Tek-Tips is the largest IT community on the Internet today!

Members share and learn making Tek-Tips Forums the best source of peer-reviewed technical information on the Internet!

  • Congratulations Westi on being selected by the Tek-Tips community for having the most helpful posts in the forums last week. Way to Go!

I thought that working from cursors was supposed to be faster. 3

Status
Not open for further replies.

Stella740pl

Programmer
Jul 3, 2003
2,657
US
Hello everybody,

While I solved my own problem, now I would love to have an explanation of what and why actually happened, to get a perspective on things and some knowledge for the future.

Here it is.

The master tables are free tables, one for each year. Each one (for a complete year) has on average 2.5 million records and their average size is about 95 Mb. That’s why the speed actually matters. Each is indexed on all fields and then some. Since the current year’s table get updated only once a month (with all the records for the month at once), and the previous years are usually set in stone, I keep the copies of the last few years locally, for faster reporting and ad-hoc data request fulfilling (so the network speed is usually not an issue). Reference tables are not big, so I use them from the network.

Now, the reporting application (VFP6) I run on them once a month opens the files for the current year and the previous years, and creates a statistical comparison table with many fields from which a number of reports is printed then. The process is quite long, it runs in loops for different criteria, JOINing reference tables, using subqueries, and UNIONizing the results. The most important fields that get created are average figures for each entity for the last month, for the same month last year, and also average year-to-date figures for the current year and the same period of the previous year. So, the two big tables located on my hard drive (plus a few small ones located in the network) are open to run the report generation program.

Recently I got a request to get rid of year-to-date figures, and create instead a rolling average figures. That means that reports for July 2007, instead of comparing January-to-July 2006 and January-to-July 2007 average columns, should compare August 2005-to-July 2006 average and August 2006-to-July 2007 average columns.

I decided that I should open tables for the last three years and create two cursors with, say, August 2005-to-July 2006 and August 2006-to-July 2007 records, respectively. Each of them would be the size of the original 1-year table. I created them with the same aliases that previously the two source tables were using, so from that point on, it was all the same process as before, and, I expected, may even be faster, since it would be run from cursors.

Apparently not so.

Actually, it started to run about 10 times slower (didn’t do many timing tests, but instead of usual 20 to 40 minutes it now took some 5 hours). I found that creating the cursors themselves was not the problem; the problem was somewhere after that, running multiple complex SELECT statements from those cursors.

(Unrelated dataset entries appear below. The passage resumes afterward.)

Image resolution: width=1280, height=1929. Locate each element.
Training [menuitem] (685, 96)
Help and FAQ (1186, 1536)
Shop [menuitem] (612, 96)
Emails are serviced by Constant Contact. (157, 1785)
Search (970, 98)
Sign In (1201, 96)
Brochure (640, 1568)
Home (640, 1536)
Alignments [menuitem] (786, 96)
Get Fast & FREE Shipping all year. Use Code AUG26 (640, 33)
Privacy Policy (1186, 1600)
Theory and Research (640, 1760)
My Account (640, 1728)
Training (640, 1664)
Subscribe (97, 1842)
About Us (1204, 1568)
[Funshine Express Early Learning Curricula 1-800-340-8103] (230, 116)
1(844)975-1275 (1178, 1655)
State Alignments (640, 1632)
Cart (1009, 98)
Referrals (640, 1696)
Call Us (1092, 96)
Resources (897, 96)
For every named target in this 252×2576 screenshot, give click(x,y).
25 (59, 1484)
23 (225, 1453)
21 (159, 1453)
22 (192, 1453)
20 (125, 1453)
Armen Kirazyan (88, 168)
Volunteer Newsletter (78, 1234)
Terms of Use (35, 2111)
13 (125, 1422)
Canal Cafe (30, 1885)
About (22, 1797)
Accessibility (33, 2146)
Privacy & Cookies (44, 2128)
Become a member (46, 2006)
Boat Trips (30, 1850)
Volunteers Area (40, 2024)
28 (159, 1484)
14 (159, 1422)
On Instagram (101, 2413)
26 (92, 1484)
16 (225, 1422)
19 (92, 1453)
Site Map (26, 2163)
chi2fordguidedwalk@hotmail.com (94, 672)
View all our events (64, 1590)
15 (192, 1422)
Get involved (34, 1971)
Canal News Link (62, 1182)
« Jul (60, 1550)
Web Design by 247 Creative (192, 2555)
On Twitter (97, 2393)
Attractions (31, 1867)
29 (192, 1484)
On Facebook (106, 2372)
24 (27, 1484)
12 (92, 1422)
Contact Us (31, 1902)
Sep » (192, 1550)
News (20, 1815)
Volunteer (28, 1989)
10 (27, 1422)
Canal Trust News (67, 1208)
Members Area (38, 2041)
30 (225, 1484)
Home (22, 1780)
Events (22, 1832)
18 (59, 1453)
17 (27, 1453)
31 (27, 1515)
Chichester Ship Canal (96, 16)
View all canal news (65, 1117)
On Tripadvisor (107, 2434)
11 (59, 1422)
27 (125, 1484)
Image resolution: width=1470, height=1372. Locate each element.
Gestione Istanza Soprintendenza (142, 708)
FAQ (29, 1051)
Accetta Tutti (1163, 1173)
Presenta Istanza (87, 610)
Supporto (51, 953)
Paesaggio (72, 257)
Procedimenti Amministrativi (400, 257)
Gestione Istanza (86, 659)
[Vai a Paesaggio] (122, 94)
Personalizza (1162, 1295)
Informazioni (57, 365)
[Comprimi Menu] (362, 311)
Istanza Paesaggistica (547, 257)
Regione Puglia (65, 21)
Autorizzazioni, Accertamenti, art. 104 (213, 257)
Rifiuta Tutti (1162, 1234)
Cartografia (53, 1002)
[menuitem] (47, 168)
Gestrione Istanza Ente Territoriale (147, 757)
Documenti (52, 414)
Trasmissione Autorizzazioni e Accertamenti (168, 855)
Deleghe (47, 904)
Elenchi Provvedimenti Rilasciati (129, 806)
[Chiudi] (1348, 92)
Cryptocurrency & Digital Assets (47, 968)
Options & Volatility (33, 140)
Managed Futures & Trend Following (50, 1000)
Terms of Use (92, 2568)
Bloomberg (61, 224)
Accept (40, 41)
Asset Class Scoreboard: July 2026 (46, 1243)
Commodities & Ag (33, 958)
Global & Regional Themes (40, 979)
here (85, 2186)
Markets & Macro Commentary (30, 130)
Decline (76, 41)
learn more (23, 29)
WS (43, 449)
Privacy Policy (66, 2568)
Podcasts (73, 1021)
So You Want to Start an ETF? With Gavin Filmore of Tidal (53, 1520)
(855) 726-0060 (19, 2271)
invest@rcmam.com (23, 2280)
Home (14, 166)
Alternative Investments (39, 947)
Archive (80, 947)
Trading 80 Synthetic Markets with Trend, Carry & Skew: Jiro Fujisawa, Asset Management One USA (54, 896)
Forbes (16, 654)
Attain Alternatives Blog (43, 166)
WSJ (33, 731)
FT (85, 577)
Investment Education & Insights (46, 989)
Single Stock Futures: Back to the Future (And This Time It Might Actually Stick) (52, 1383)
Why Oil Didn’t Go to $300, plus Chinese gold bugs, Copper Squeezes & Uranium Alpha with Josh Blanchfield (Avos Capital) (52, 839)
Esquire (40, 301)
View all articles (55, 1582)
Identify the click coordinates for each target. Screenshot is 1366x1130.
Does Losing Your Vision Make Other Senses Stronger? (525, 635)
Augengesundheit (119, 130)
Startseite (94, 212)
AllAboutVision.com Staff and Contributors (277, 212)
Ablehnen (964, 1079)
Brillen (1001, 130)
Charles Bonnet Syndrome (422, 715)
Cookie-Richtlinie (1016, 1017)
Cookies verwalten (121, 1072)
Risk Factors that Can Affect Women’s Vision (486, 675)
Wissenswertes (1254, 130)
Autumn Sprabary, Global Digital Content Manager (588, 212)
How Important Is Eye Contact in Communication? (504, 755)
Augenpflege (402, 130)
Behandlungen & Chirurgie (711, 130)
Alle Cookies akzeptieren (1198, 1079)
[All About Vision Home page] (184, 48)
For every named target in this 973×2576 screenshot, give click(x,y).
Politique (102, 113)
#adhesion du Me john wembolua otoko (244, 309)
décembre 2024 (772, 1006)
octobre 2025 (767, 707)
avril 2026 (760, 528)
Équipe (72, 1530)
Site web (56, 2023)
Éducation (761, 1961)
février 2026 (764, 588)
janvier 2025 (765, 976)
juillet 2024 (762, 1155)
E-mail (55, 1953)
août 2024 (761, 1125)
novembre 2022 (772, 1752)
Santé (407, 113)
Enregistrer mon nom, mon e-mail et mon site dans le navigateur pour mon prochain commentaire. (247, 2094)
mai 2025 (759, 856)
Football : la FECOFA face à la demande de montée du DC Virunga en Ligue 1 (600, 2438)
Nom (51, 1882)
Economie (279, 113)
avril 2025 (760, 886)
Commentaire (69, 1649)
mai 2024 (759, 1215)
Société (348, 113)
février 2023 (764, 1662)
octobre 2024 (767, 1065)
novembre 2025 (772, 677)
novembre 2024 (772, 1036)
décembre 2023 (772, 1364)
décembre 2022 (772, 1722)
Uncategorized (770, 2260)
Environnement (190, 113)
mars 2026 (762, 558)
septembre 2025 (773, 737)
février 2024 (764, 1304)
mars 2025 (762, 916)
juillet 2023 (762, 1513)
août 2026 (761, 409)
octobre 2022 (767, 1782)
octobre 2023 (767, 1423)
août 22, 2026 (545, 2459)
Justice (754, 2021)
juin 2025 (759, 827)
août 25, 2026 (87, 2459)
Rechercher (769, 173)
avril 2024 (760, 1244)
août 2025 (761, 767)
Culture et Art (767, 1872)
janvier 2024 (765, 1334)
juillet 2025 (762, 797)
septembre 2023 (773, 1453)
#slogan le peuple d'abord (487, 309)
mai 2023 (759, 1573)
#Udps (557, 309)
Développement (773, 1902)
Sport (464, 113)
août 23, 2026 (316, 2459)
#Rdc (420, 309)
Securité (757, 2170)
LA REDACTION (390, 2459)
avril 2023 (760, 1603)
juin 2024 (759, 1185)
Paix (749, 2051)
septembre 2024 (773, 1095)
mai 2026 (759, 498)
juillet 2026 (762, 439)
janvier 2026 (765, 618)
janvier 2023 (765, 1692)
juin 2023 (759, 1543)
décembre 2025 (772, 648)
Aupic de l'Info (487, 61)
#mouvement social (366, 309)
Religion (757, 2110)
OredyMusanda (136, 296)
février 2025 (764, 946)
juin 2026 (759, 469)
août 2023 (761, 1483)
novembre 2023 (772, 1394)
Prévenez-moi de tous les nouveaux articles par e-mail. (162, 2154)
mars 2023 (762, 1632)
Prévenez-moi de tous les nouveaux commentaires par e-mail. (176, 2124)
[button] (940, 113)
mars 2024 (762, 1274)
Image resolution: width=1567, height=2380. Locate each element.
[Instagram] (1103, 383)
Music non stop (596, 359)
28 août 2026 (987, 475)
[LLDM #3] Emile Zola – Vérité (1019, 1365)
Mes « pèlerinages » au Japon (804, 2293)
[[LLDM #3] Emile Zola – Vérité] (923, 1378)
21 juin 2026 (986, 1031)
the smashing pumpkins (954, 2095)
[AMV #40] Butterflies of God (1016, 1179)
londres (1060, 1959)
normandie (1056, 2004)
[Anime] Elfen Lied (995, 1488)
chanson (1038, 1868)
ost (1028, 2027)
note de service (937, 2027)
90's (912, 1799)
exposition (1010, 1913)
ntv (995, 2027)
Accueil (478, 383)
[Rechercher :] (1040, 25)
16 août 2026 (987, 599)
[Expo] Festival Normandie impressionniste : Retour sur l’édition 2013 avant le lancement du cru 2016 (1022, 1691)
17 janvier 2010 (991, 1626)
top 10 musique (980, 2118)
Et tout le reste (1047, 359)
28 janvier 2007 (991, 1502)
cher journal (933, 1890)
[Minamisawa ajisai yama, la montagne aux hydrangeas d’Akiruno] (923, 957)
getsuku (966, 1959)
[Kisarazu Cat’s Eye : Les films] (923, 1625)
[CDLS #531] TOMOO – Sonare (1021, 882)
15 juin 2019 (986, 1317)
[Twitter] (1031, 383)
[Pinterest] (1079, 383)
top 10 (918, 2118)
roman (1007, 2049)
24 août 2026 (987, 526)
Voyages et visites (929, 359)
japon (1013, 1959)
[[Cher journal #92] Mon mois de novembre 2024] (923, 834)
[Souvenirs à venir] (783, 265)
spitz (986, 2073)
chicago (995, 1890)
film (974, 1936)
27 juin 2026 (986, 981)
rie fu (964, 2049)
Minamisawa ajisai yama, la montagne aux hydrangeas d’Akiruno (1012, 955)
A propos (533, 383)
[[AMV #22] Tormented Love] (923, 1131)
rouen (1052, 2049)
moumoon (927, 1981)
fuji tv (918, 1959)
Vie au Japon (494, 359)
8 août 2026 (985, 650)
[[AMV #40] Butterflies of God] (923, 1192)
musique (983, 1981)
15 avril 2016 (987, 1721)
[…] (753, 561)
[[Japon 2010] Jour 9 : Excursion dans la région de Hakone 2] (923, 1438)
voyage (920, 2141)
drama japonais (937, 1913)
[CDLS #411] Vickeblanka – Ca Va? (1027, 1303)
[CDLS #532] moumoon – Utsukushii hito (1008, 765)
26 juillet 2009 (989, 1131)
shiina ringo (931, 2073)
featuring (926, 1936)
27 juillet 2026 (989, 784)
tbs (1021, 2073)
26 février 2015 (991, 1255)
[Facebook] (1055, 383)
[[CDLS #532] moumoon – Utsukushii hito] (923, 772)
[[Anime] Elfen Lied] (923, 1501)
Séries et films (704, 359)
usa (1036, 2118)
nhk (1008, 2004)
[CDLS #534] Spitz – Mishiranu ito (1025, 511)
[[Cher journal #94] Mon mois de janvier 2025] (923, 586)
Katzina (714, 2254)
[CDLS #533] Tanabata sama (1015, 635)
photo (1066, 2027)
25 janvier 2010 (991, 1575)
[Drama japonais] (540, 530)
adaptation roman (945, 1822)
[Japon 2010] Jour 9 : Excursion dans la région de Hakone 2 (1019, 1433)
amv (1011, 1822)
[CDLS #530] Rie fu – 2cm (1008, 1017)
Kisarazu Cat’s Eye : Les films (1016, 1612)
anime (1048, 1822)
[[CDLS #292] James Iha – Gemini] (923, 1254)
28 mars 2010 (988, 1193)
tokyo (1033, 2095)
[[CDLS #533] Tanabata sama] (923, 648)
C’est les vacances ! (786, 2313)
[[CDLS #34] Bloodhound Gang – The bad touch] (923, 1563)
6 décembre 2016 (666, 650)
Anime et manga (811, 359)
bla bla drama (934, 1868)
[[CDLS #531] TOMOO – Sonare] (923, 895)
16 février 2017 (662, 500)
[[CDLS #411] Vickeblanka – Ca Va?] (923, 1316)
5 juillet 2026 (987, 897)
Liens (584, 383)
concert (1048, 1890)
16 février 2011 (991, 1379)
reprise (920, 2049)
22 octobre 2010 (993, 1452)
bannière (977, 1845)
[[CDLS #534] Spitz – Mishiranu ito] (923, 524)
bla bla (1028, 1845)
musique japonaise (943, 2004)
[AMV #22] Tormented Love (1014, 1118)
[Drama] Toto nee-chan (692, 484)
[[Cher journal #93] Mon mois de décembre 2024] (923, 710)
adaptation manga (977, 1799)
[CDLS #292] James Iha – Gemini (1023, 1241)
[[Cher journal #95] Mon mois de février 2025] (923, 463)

After some time spent trying to find what did I do wrong, I decided to try to create actual tables in the temporary folder instead of cursors, and – oh joy! – it started to run in time comparable to the previous process. (After I added indexing on them, it became even faster, of course, but it was nothing comparing to the effect that creating the tables instead of cursors had.)

Now, I was always under impression that cursors were supposed to be faster than the tables. I had to revisit that notion.

I made a search trying to find where it actually said so, but didn’t actually find that much, except for a few threads briefly mentioning this. Say, in thread1252-1267141, TamarGranor on 17-Aug-06 17:09 notes: “Do you need to be using a table as the result of that query? could you use a cursor instead? That should speed things up.”

Or this discussion on Foxite: that discusses what’s faster, select into cursor or select into table. While the results don’t seem to be conclusive to me, most of the people say that they always prefer cursor anyway.

What I didn’t find is the answer, what is faster, to run from cursor or to run from table, especially when a big body of data is involved.

Was I wrong about “cursor is faster” assumption? If it depends, then on what? Can someone please explain what was going on here?

Thanks.
Stella.
 
Stella,

This is a very interesting question. Thank you for sharing it.

As I was reading your post, I immediately thought that the reason for the slowdown was that you had not created the same indexes for the cursors as you had for the original table. That would be entirely consistent with the behaviour you saw.

But then I saw that you obtained a signficant speed increase by using temporary tables, before you indexed those tables. So, clearly, in this case at least, cursors are indeed slower.

My own understanding is that a cursor will not necessarily be faster or slower than a temporary table, for the simple reason that a cursor is a temporary table. It physically exists on a disk drive, and suffers the same performance issues as any other physical table. (In fact, it is very very slightly slower, because of the time needed to delete it when it's closed, but that will usually be negligible.)

The only explanation I can suggest for what you are seeing is that, in this case, the cursors were being created on a slower drive than the temporary tables. Is that possible?

Cursor physically reside in the current user's Temp directoy. If that directory happens to be on a network server (I can't imagine any reason why it would be, but let's just assume), then the cursor would be very much slower. The easiest way to check that would be to create a cursor, and then do a DBF() on it.

It will be very interesting to see if you get to the bottom of this.

Mike



__________________________________
Mike Lewis (Edinburgh, Scotland)

My Visual FoxPro site: www.ml-consult.co.uk
 
Stella
Did you create the Cursor and the Temp table with basicly the same code?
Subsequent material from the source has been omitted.